There are scheming supergeniuses and impossibly ripped dudes in colorful tights, and then there are complex antagonists who make you reconsider even the good guys' positions. The uninitiated probably think of comic-book bad guys as the hypermuscular mustache-twirlers who must have all the money or rule the world, mwahhahaha, because they're so very, very evil.

And then there's Magneto. Until Bryan Singer's X-Men movies, most people who don't buy comics had probably never heard of him. Even Paul McCartney fans might not have been aware of who the heck his song Magneto and Titanium Man was about. But in the Marvel Universe, he's a major attraction.

"I suppose in some ways there are heroic elements within him. There is a decent individual at the core of it all.
There was so much history in the character, so much reference material, that I could definitely have a picture in mind - right from the first scene, I know what he's very strong, clear objective is. It's quite easy to make choices because of that."

"The fact that he is a Holocaust survivor, that he did try to live a normal life and there was the death of his child and his subsequent revenge and therefore, essentially, his mistrust of the human race; you can see where it's coming from. It's justified to some point. A lot of what he says makes sense. A lot of his dire predictions of human treatment of mutants happens. He's more of a realist than Charles, even if he is a cynic."





First Class has the cool factor for fans of an origin story featuring favorites not previously captured onscreen (the Hellfire Club, Banshee and Havok among them) and the cool factor for everyone else of its 1962 setting - the clothes, the Cold War and Cuban missile crisis.

"Definitely when you put on the clothes, you do feel it, whether you're in 300 or some sort of period piece, it always helps to be wearing some sort of garment that takes you to that era. But when we were talking about the actual voice of the character, when we decided not to go down the Ian McKellen route, he said what he liked about my voice was that it was a little bit, sort of off. And that's what he thought Connery had that was sort of interesting, and he wanted me to keep that flavor and just take the Irishness out of it."

Created by Marvel gods Stan Lee and Jack Kirby, Magneto debuted in the first-ever appearance of the X-Men ( X-Men No. 1, 1963).
The unorthodox heroes were ahead of the curve from the start; they often served as a vehicle for social commentary then not common in the genre.

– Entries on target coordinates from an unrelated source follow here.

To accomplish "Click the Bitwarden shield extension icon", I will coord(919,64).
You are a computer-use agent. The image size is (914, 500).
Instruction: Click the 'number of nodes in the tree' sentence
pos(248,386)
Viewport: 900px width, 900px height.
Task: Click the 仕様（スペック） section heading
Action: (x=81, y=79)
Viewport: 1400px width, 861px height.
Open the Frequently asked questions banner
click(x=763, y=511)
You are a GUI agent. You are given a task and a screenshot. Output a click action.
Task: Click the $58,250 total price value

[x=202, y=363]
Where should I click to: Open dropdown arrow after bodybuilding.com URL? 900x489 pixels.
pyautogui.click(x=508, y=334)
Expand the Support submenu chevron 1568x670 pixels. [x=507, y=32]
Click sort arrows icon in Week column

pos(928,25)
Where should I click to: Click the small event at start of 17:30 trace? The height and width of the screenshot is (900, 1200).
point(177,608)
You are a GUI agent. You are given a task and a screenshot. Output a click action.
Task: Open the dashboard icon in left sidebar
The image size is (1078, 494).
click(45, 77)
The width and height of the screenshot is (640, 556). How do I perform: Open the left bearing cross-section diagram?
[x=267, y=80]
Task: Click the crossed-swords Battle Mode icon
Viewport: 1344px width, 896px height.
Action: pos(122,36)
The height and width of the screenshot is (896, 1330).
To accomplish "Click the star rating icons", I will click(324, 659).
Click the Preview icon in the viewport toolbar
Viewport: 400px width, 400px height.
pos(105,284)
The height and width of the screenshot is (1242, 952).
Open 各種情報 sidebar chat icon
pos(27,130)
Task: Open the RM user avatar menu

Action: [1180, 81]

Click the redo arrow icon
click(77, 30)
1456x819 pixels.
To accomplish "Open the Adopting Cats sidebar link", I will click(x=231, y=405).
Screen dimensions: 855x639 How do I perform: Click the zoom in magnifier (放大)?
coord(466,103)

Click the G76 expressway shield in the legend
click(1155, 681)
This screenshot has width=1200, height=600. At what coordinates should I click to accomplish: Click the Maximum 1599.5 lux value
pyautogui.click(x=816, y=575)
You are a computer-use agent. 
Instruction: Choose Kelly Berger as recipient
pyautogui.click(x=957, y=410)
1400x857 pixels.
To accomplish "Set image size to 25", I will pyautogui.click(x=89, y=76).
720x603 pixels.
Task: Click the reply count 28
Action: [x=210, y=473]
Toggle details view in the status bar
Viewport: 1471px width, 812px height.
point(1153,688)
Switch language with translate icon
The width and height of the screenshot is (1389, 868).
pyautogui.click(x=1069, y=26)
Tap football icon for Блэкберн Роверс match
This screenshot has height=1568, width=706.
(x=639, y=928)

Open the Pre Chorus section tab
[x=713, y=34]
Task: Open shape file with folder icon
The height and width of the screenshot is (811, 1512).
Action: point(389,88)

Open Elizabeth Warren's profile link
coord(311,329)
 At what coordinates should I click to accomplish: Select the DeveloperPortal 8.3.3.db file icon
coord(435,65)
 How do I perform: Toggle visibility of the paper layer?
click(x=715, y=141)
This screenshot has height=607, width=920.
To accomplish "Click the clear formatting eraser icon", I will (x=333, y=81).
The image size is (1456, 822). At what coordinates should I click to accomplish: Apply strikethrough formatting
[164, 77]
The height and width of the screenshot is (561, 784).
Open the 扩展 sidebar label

"By whatever means necessary,' yes, I do think that works," says Fassbender. "Erik is very much a Machiavellian character: 'The end justifies the means': Unless you cause some kind of financial disruption or take some offensive action, then you will never make progress. Charles is more of the belief that if you accentuate the positive and try as much as you can to help the other side, that is the way forward. You would have to say that Charles' is the long man's route, because that's not happening in the near future."